- _Problem details_
Only the lines of the data below from the one with "Viewport: 1871px width, 1053px" through the one with "Focus the Full Name input field" are wanted. Repeat them exactly.

- _Records_
········
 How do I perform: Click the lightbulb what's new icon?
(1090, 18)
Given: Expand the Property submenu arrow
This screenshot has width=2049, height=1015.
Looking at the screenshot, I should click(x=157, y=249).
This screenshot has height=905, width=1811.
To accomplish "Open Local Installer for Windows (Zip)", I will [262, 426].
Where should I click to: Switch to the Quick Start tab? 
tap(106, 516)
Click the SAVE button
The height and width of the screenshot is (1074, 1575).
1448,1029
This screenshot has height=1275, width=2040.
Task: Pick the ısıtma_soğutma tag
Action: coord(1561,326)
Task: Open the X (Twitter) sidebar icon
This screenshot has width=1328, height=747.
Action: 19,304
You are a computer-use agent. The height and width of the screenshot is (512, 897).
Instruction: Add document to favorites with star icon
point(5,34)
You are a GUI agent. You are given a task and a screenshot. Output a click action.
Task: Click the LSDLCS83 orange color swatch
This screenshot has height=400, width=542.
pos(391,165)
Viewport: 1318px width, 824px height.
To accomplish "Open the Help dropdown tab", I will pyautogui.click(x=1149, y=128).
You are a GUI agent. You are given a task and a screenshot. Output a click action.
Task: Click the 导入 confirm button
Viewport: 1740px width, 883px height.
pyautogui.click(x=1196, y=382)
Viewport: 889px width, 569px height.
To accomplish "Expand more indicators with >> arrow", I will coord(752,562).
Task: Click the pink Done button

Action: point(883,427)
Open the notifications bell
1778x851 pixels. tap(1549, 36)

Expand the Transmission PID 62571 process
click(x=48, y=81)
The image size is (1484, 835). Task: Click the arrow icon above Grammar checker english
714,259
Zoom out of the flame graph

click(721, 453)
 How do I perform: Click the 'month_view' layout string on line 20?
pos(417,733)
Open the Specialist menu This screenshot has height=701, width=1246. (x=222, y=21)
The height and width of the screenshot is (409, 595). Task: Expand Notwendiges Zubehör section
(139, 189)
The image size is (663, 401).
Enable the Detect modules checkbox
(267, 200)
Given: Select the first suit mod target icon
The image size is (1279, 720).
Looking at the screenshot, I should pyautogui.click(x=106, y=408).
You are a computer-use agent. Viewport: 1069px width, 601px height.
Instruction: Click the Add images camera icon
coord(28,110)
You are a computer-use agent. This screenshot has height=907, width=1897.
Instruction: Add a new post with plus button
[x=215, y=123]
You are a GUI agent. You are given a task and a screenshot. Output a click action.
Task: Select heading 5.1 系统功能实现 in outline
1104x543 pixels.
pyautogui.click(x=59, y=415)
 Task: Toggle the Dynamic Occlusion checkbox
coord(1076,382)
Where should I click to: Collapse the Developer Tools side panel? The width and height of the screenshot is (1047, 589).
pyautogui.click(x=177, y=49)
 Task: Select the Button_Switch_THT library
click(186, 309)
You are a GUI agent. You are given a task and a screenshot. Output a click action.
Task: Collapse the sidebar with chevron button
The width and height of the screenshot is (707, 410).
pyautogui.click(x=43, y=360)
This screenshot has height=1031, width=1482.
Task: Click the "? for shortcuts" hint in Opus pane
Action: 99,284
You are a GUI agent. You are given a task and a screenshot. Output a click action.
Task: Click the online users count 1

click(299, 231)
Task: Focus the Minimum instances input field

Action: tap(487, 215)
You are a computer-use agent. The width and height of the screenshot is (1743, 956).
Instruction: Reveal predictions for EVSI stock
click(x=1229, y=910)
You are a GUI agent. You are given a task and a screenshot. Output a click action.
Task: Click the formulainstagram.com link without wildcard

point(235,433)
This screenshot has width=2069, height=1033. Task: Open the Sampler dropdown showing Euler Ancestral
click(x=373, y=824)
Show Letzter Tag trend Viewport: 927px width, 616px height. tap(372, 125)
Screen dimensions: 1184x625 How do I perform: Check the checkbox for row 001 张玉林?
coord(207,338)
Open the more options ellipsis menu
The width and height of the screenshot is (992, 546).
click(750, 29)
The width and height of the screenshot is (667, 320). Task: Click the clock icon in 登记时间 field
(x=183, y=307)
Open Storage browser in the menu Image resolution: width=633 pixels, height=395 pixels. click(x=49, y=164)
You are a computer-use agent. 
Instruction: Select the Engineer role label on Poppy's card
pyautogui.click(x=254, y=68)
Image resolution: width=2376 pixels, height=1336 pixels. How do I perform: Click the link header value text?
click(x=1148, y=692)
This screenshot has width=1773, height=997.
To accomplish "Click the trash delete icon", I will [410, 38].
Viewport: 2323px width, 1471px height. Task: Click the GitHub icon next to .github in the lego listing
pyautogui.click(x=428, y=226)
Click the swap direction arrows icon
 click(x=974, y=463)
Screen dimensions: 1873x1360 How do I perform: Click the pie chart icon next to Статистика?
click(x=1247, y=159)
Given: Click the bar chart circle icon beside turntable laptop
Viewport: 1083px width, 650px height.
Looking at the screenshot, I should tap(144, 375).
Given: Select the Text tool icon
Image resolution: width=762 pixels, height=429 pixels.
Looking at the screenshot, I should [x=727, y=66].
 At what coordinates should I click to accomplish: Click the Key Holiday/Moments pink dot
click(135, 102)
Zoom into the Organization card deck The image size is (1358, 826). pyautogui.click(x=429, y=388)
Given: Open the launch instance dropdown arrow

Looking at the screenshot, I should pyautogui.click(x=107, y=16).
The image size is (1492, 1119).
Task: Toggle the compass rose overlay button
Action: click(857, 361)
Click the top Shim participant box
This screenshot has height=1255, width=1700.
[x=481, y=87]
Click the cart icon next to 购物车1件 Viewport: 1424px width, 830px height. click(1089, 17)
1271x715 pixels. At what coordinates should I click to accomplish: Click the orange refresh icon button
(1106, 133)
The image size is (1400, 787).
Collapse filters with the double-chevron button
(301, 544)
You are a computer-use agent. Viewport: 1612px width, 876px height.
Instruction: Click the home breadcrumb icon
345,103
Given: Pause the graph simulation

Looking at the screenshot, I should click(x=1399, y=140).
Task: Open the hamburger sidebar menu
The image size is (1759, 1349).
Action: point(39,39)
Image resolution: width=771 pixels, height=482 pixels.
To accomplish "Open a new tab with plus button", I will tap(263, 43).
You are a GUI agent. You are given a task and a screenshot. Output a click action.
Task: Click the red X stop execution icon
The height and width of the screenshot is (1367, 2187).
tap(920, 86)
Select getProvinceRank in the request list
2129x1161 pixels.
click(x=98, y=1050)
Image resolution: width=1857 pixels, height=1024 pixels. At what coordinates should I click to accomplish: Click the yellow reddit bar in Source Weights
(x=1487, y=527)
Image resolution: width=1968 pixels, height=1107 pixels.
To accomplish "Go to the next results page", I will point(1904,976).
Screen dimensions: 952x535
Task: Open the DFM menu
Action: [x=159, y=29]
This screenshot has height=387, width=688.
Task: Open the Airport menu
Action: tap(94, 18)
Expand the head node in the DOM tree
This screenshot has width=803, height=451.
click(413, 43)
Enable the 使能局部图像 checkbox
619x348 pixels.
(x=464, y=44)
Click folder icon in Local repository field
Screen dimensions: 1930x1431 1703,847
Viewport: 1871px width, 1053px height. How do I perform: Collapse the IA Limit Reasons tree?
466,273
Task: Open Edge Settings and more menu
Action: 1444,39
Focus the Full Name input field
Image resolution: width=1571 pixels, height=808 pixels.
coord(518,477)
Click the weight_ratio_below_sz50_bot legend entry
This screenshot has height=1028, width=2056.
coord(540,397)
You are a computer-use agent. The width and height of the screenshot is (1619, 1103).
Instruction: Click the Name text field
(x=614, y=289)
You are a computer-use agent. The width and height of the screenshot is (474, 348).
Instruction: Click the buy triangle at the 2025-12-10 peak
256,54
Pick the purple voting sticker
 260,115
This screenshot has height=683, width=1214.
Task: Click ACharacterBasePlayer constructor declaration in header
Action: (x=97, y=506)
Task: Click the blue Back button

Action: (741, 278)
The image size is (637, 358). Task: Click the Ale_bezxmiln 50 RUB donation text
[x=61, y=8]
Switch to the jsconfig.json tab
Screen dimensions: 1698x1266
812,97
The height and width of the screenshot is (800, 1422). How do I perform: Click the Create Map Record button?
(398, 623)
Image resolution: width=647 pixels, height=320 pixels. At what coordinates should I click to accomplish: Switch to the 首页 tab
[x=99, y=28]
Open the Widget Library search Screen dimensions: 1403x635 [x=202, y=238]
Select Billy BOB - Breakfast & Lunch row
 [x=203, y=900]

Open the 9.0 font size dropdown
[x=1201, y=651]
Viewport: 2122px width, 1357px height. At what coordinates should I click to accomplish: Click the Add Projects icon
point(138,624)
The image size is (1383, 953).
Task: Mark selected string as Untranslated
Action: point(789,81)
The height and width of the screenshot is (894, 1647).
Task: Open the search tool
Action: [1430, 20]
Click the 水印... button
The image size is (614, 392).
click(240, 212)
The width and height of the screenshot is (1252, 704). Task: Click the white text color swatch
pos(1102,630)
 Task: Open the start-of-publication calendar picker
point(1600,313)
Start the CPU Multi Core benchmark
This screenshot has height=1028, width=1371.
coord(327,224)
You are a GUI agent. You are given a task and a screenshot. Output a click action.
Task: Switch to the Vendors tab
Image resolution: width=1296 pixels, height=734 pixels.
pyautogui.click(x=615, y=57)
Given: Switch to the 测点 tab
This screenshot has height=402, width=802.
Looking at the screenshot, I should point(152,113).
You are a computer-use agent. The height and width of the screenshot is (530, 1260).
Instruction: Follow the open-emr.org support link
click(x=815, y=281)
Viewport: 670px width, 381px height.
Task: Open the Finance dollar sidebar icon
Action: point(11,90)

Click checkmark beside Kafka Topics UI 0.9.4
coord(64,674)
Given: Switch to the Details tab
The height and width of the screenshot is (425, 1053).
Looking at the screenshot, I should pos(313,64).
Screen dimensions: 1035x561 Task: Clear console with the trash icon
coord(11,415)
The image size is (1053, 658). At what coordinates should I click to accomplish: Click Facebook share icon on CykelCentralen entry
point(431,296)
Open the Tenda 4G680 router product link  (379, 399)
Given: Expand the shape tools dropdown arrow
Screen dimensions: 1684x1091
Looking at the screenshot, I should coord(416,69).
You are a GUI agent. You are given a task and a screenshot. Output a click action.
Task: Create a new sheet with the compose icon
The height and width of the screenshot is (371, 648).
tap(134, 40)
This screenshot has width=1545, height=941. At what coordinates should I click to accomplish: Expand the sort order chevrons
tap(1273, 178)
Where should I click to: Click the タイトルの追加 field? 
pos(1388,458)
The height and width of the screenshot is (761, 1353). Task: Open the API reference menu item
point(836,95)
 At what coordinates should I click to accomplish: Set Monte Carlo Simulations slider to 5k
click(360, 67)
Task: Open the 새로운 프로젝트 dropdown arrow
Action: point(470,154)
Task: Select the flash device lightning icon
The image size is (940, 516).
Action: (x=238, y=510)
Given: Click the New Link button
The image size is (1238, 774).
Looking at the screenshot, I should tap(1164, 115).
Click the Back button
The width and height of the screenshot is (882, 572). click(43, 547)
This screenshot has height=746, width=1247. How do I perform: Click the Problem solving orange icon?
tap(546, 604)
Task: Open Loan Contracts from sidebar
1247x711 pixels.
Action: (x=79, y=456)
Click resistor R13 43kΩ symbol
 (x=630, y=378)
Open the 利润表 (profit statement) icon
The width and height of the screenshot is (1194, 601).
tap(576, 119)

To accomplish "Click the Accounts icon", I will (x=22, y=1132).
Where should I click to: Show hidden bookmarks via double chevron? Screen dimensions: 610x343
········
- _Worked solution_
Viewport: 1871px width, 1053px height. How do I perform: Collapse the IA Limit Reasons tree?
466,273
Task: Open Edge Settings and more menu
Action: 1444,39
Focus the Full Name input field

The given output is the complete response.